--- START Text extract ---

Tutorials actually, next maybe global feedback vs local networks. The math would lose most folks. But the principle is not too hard to grasp.
If you have a gain stage that follows Out=A*vin + .1*A*vin*vin and you apply feedback the reduction in distortion is well known. The same for Out=A*vin + .1*A*vin*vin*vin.
But when you use Out=A*vin + .1*A*vin*vin * (A*vin + .1*A*vin*vin*vin), the * sign really changes the feedback math.
Of course global feedback works much better when the equation is more like Out=20*A*vin + 2*A*vin*vin *(.05A*vin + .005*A*vin*vin*vin)
So when you compound gain stages of different gain properties but with both contributing to the overall gain global feedback will produce some extra artifacts, better to use local feedback on each stage, but when one stage dominates the gain structure global may be indistinguishable from local.
Note the assumption the total gain open loop and closed loop is the same for these comparisons.
So let us see who is actually reading this thread!
Well Simon, I am reading it, but I look at feedback in the same way, but in much more detail. We have talked about global feedback here, over the years, but usually we get nowhere. This is because of the FM modulation that is ignored, and even denied by many. It took us many decades, but first it was TIM or essentially slew rate limiting, that was shown to be very important. Of course, when you increased slew rate, all else being equal, you usually increased the open loop bandwidth, open loop linearity, and reduced the total amount of feedback. This all helped. Then, about 30 years ago, FIM or PIM became a topic of interest, but it is still put down by many here.

--- END Text extract ---
--- START Data provided ---

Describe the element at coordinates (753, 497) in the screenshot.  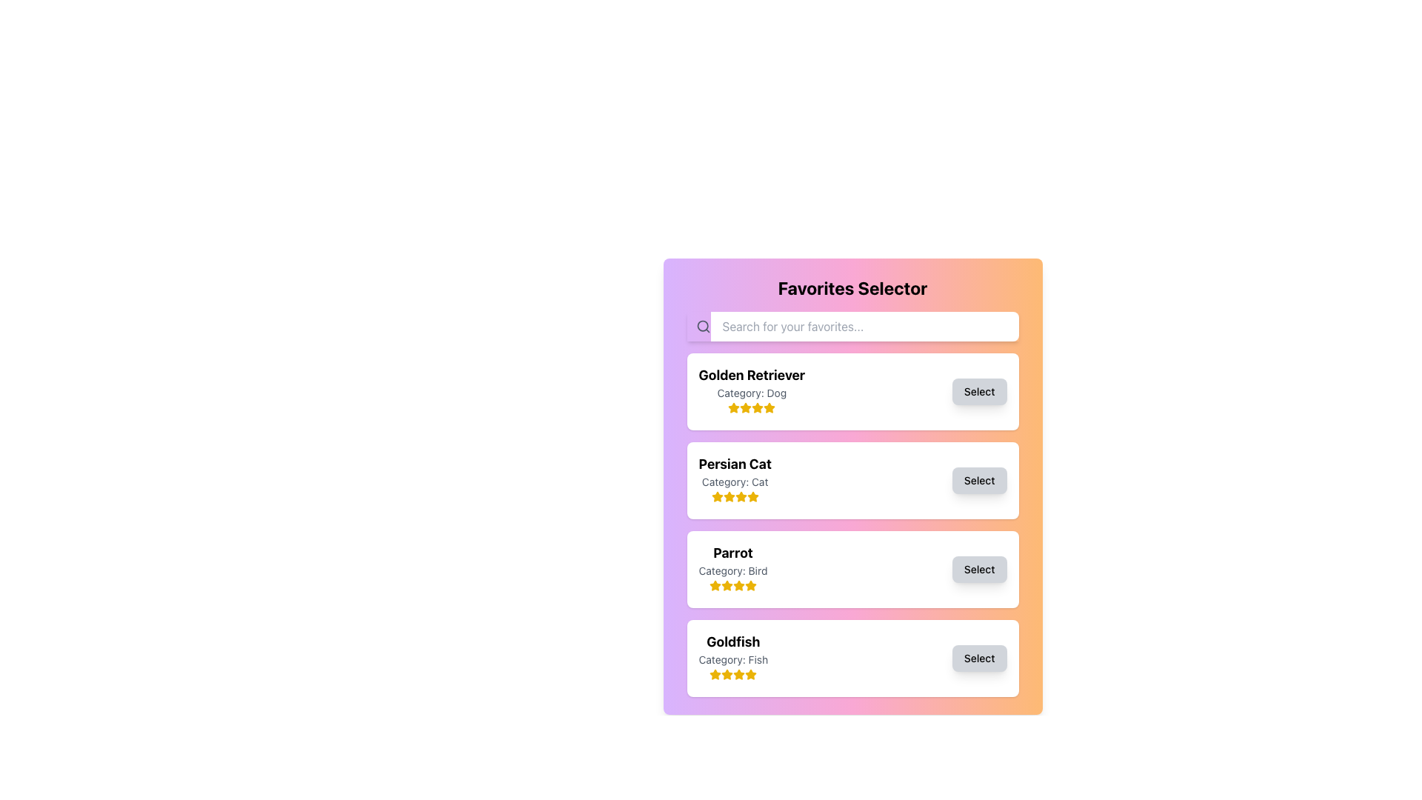
I see `the fourth yellow star-shaped icon in the 'Persian Cat' row, which serves as a rating graphic` at that location.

--- END Data provided ---

Work to do:
a. From the thread on feedback, print the passage starting with "Of course global" and going on through "reading this thread!".
b. Answer these questions from the thread on feedback:
(i) When one stage dominates the gain structure, what may global feedback be indistinguishable from?
(ii) What is assumed to be the same, open loop and closed loop, for these comparisons?
(iii) About how long ago did FIM or PIM become a topic of interest?

Solutions per task:
a.
Of course global feedback works much better when the equation is more like Out=20*A*vin + 2*A*vin*vin *(.05A*vin + .005*A*vin*vin*vin)
So when you compound gain stages of different gain properties but with both contributing to the overall gain global feedback will produce some extra artifacts, better to use local feedback on each stage, but when one stage dominates the gain structure global may be indistinguishable from local.
Note the assumption the total gain open loop and closed loop is the same for these comparisons.
So let us see who is actually reading this thread!

b.
(i) Local feedback.
(ii) The total gain.
(iii) About 30 years ago.